Task directions:
Every line of the data is to be retyped exactly.

Records drawn from a dataset:
┄┄┄┄┄┄┄┄┄┄
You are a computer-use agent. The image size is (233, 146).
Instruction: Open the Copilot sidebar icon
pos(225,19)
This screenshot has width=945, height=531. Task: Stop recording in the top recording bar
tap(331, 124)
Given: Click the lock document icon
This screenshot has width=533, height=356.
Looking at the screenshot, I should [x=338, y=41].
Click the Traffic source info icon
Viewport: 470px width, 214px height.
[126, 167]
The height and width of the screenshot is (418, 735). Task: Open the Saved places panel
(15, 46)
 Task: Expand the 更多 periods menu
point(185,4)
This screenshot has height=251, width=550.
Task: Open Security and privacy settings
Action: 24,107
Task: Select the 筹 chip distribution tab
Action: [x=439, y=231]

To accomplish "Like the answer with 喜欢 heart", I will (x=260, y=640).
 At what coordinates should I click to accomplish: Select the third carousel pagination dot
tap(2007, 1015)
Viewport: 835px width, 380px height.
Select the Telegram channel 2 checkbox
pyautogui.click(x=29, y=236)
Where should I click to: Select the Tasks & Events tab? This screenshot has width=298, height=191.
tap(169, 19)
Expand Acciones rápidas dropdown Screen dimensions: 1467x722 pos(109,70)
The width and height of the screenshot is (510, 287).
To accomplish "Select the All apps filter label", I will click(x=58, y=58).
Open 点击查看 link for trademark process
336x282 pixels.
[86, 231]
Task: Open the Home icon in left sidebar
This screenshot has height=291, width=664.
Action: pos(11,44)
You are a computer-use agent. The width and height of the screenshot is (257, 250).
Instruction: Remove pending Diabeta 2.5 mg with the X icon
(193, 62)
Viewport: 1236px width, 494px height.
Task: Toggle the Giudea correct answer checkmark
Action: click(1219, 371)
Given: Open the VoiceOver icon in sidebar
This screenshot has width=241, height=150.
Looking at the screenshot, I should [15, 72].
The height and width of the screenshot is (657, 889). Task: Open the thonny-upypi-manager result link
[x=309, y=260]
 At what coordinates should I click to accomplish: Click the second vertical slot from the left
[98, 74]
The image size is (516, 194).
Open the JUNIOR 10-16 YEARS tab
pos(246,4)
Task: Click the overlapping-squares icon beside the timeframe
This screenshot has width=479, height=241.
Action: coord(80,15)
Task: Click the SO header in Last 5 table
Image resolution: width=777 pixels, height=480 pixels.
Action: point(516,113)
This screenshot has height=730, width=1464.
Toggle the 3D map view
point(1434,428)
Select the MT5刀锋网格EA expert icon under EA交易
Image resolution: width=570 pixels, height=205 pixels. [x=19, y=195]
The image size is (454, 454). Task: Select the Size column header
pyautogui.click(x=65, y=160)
┄┄┄┄┄┄┄┄┄┄
Your solution:
You are a computer-use agent. The image size is (233, 146).
Instruction: Open the Copilot sidebar icon
pos(225,19)
This screenshot has width=945, height=531. Task: Stop recording in the top recording bar
tap(331, 124)
Given: Click the lock document icon
This screenshot has width=533, height=356.
Looking at the screenshot, I should [x=338, y=41].
Click the Traffic source info icon
Viewport: 470px width, 214px height.
[126, 167]
The height and width of the screenshot is (418, 735). Task: Open the Saved places panel
(15, 46)
 Task: Expand the 更多 periods menu
point(185,4)
This screenshot has height=251, width=550.
Task: Open Security and privacy settings
Action: 24,107
Task: Select the 筹 chip distribution tab
Action: [x=439, y=231]

To accomplish "Like the answer with 喜欢 heart", I will (x=260, y=640).
 At what coordinates should I click to accomplish: Select the third carousel pagination dot
tap(2007, 1015)
Viewport: 835px width, 380px height.
Select the Telegram channel 2 checkbox
pyautogui.click(x=29, y=236)
Where should I click to: Select the Tasks & Events tab? This screenshot has width=298, height=191.
tap(169, 19)
Expand Acciones rápidas dropdown Screen dimensions: 1467x722 pos(109,70)
The width and height of the screenshot is (510, 287).
To accomplish "Select the All apps filter label", I will click(x=58, y=58).
Open 点击查看 link for trademark process
336x282 pixels.
[86, 231]
Task: Open the Home icon in left sidebar
This screenshot has height=291, width=664.
Action: pos(11,44)
You are a computer-use agent. The width and height of the screenshot is (257, 250).
Instruction: Remove pending Diabeta 2.5 mg with the X icon
(193, 62)
Viewport: 1236px width, 494px height.
Task: Toggle the Giudea correct answer checkmark
Action: click(1219, 371)
Given: Open the VoiceOver icon in sidebar
This screenshot has width=241, height=150.
Looking at the screenshot, I should [15, 72].
The height and width of the screenshot is (657, 889). Task: Open the thonny-upypi-manager result link
[x=309, y=260]
 At what coordinates should I click to accomplish: Click the second vertical slot from the left
[98, 74]
The image size is (516, 194).
Open the JUNIOR 10-16 YEARS tab
pos(246,4)
Task: Click the overlapping-squares icon beside the timeframe
This screenshot has width=479, height=241.
Action: coord(80,15)
Task: Click the SO header in Last 5 table
Image resolution: width=777 pixels, height=480 pixels.
Action: point(516,113)
This screenshot has height=730, width=1464.
Toggle the 3D map view
point(1434,428)
Select the MT5刀锋网格EA expert icon under EA交易
Image resolution: width=570 pixels, height=205 pixels. [x=19, y=195]
The image size is (454, 454). Task: Select the Size column header
pyautogui.click(x=65, y=160)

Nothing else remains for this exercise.